>>>>
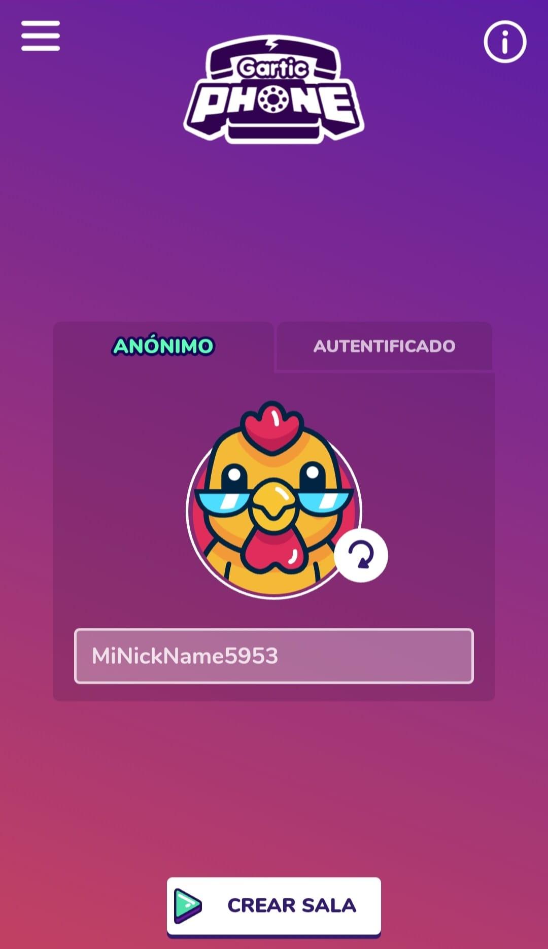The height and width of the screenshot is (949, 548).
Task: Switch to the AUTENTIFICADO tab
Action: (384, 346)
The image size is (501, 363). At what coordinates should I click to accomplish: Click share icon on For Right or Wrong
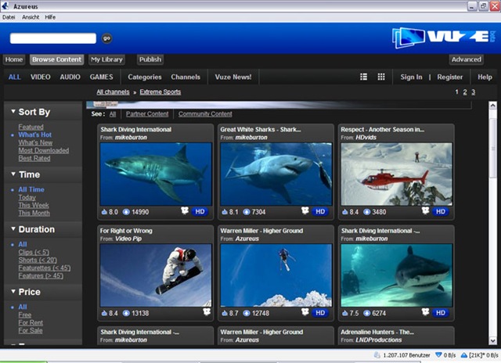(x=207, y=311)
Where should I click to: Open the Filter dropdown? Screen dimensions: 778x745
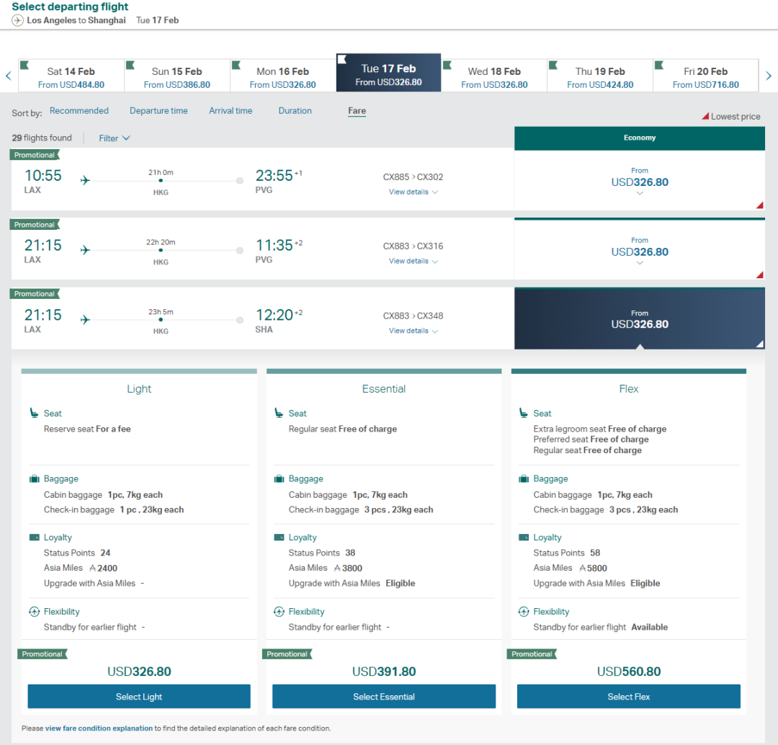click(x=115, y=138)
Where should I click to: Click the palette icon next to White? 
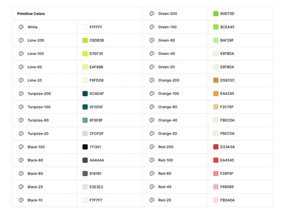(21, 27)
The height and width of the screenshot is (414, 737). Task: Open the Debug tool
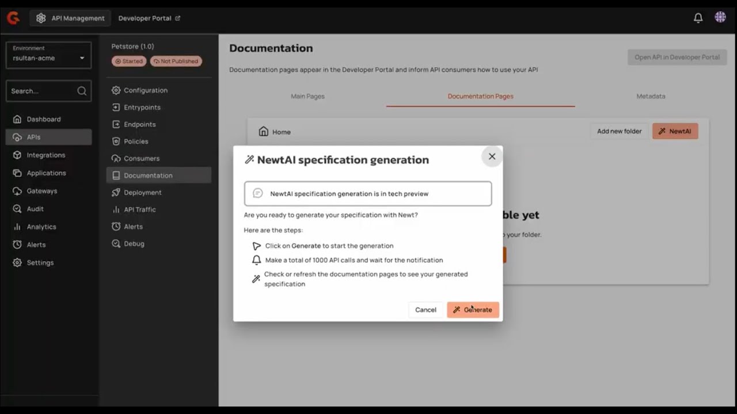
<<<<
**WHAT THIS TASK INVOLVES**
All lines from the one containing "Where should I click to: Open" to the end of the entries should appear in the output exactly as written, with no pictures.

**EXERCISE RESULT**
Where should I click to: Open the Filter dropdown? Screen dimensions: 778x745
click(x=115, y=138)
Where should I click to: Click the palette icon next to White? 
(21, 27)
The height and width of the screenshot is (414, 737). Task: Open the Debug tool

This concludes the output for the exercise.